The text is a workshop on what is wrong in Rome, what is right with Tradition.
It is clear, concise and frank and it is by a Bishop.
Not just a bishop, a relatively young bishop. Bp. Mutsaerts protested against the Amazonian Synod and even resigned some of his administrative duties as Auxiliary to his radical ideologue pro-Pachamama Ordinary. HERE
Remember, friends. As the demographics of the Church shift, new bishops will have to be drawn from priests who are now young and who don’t carry the baggage of the halcyon days of the “spirit of Vatican II”. The pool on which they can draw for new bishops will be more and more traditional in its make up and openness.
As the for the older ideologues…. tick… tick… tick… tick… tick…
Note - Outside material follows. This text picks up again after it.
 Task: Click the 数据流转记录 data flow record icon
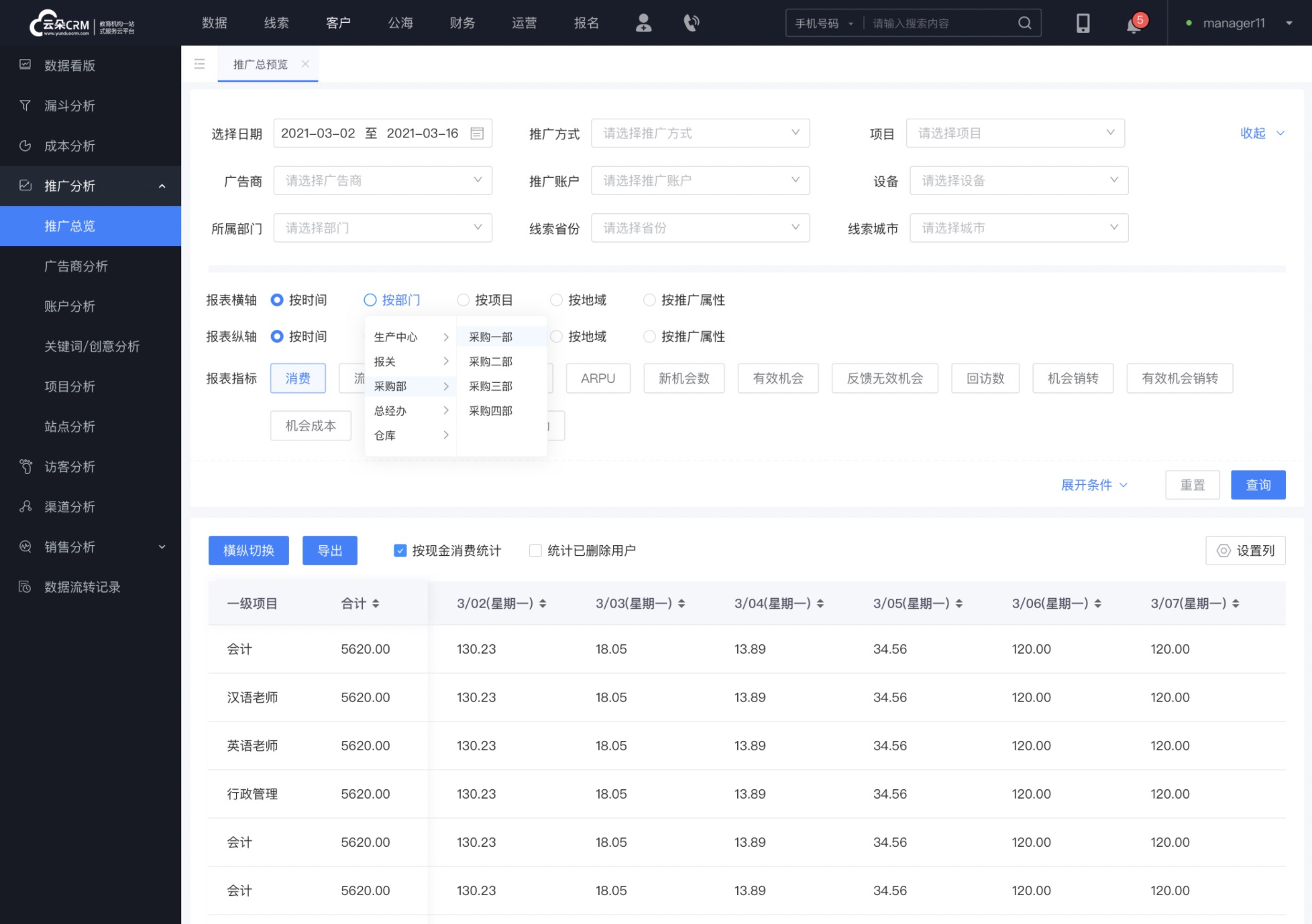point(25,587)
I’ll bet they can feel it.
Some tastes of Bp. Mutsaerts’ J’Accuse! …
An Evil Edict from Pope Francis
Bp. Rob Mutsaerts
Auxiliary Bishop of ‘s-Hertogenbosch
Pope Francis promotes synodality: everyone should be able to talk, everyone should be heard. This was hardly the case with his recently published motu proprio Traditionis Custodes, an ukase [imperial edict] [Russian] that must put an immediate termination on the traditional Latin Mass.
The fact that Francis here uses the word of power without any consultation indicates that he is losing authority.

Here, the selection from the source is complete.